El tío al que alude la palabra fue, según las crónicas, Esteban Fernández, propietario de una de esas atracciones, fallecido en Madrid el 17 de julio de 1834 a causa del cólera. Se cuenta -de modo muy poco verosímil- que cuando le llevaban al cementerio, ante el asombro y espanto del cortejo fúnebre, el cadáver de don Esteban que, en realidad, había sufrido un ataque de catalepsia, levantó la tapa del ataúd, tiró al suelo el sudario y echó a correr gritando: «¡Vivo! ¡Estoy vivo!». El episodio le valió, merecidamente, el apodo Tío Vivo. La gente, enterada del prodigio, acudía en masa a su atracción ferial para verle de cerca, lo que le supuso pingües beneficios.

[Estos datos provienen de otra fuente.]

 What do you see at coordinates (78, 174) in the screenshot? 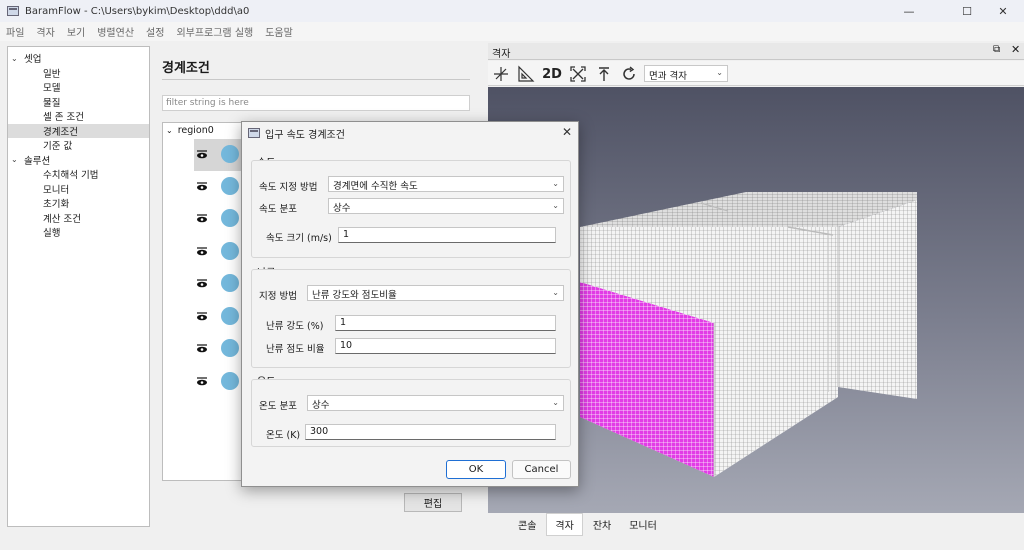
I see `tree-item-numerical-methods: 수치해석 기법` at bounding box center [78, 174].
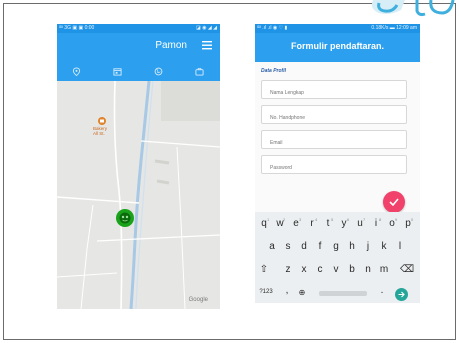  I want to click on submit-fab-button, so click(394, 202).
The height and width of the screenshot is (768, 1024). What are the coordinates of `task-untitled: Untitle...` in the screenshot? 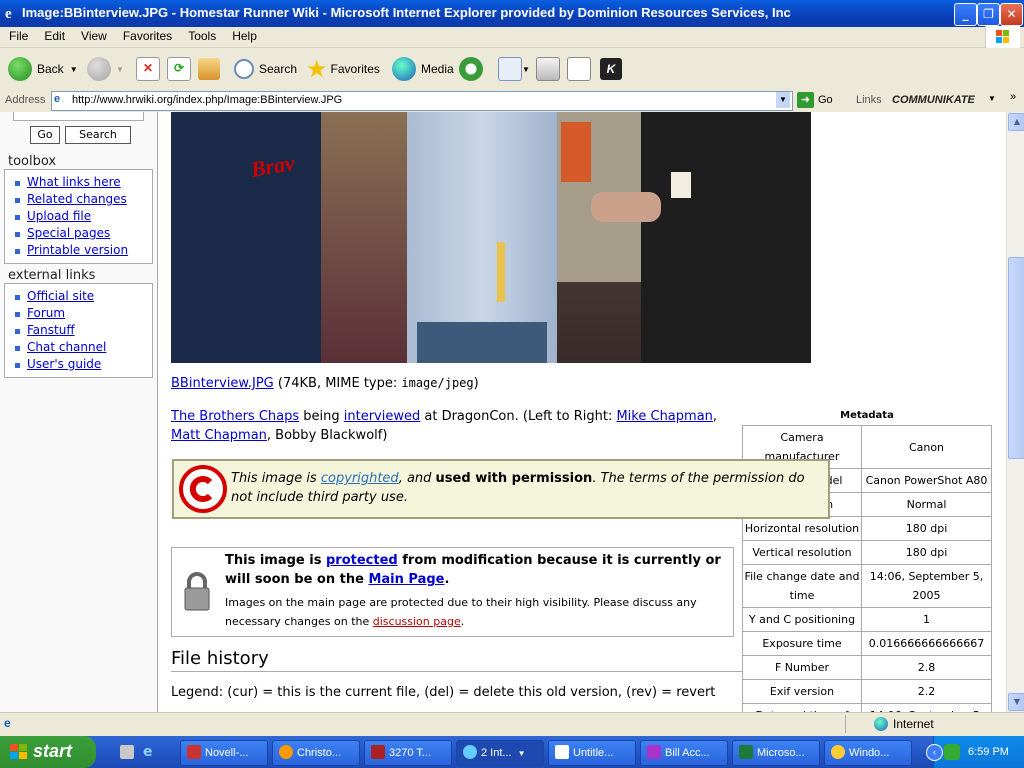 It's located at (592, 753).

El apodo pasó después a sus descendientes y, andando el tiempo, dio nombre al propio artilugio.

Según Iribarren en El porqué de los dichos, la primera noticia que se tiene de esta atracción de feria, aunque con otro nombre, se remonta al 17 de abrirl de 1812 cuando el Ayuntamiento de Vitoria autorizó a un francés de nombre Sebastiani a instalar en dicha ciudad un circo de cuatro caballos de madera -es decir, unos caballitos- movidos por una rueda.

Es una historia preciosa para contar a los niños cuando les llevemos al tiovivo o a los caballitos, ¿no creen? A lo mejor hasta se empiezan a aficionar a la etimología.